• _LISTED RECORDS_:
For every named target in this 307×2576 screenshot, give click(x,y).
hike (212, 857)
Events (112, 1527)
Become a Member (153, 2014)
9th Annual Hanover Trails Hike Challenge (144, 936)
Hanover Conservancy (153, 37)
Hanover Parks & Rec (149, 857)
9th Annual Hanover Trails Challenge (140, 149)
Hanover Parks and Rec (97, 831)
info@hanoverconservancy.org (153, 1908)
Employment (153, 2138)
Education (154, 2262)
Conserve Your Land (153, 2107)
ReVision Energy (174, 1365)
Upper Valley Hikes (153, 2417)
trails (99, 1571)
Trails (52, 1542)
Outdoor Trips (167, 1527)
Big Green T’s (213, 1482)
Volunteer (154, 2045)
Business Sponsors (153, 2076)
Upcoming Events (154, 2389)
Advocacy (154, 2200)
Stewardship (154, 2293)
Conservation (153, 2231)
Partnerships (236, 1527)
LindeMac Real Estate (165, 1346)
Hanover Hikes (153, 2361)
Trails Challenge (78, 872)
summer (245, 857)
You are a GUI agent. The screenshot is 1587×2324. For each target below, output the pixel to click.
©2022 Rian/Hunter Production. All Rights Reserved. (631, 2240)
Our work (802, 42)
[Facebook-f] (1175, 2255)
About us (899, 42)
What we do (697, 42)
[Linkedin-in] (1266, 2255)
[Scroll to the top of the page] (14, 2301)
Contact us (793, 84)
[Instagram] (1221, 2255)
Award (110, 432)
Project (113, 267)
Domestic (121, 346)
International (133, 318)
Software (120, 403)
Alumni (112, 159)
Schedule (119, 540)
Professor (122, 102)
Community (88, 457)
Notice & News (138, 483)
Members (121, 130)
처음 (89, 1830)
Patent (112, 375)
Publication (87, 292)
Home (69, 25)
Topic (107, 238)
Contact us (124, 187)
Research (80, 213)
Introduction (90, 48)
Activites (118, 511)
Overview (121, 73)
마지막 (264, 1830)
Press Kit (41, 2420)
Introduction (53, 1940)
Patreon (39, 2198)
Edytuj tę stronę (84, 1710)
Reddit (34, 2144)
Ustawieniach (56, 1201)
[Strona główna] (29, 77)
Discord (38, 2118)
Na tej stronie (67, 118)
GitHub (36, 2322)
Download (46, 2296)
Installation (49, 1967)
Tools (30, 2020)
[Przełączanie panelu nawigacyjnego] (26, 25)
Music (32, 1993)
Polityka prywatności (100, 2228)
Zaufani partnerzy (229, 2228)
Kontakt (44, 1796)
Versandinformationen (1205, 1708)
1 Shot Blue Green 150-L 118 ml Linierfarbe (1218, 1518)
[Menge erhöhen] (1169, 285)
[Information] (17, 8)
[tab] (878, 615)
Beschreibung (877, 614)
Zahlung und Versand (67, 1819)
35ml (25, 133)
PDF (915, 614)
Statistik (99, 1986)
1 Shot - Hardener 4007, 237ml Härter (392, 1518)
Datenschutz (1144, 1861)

• _REQUIRED ACTION_: Retype, exactly and with nothing added, the lines of the material above from the first through the one that contains "Patent (112, 375)".

• _ANSWER TO THIS EXERCISE_:
For every named target in this 307×2576 screenshot, give click(x,y).
hike (212, 857)
Events (112, 1527)
Become a Member (153, 2014)
9th Annual Hanover Trails Hike Challenge (144, 936)
Hanover Conservancy (153, 37)
Hanover Parks & Rec (149, 857)
9th Annual Hanover Trails Challenge (140, 149)
Hanover Parks and Rec (97, 831)
info@hanoverconservancy.org (153, 1908)
Employment (153, 2138)
Education (154, 2262)
Conserve Your Land (153, 2107)
ReVision Energy (174, 1365)
Upper Valley Hikes (153, 2417)
trails (99, 1571)
Trails (52, 1542)
Outdoor Trips (167, 1527)
Big Green T’s (213, 1482)
Volunteer (154, 2045)
Business Sponsors (153, 2076)
Upcoming Events (154, 2389)
Advocacy (154, 2200)
Stewardship (154, 2293)
Conservation (153, 2231)
Partnerships (236, 1527)
LindeMac Real Estate (165, 1346)
Hanover Hikes (153, 2361)
Trails Challenge (78, 872)
summer (245, 857)
You are a GUI agent. The screenshot is 1587×2324. For each target below, output the pixel to click.
©2022 Rian/Hunter Production. All Rights Reserved. (631, 2240)
Our work (802, 42)
[Facebook-f] (1175, 2255)
About us (899, 42)
What we do (697, 42)
[Linkedin-in] (1266, 2255)
[Scroll to the top of the page] (14, 2301)
Contact us (793, 84)
[Instagram] (1221, 2255)
Award (110, 432)
Project (113, 267)
Domestic (121, 346)
International (133, 318)
Software (120, 403)
Alumni (112, 159)
Schedule (119, 540)
Professor (122, 102)
Community (88, 457)
Notice & News (138, 483)
Members (121, 130)
처음 (89, 1830)
Patent (112, 375)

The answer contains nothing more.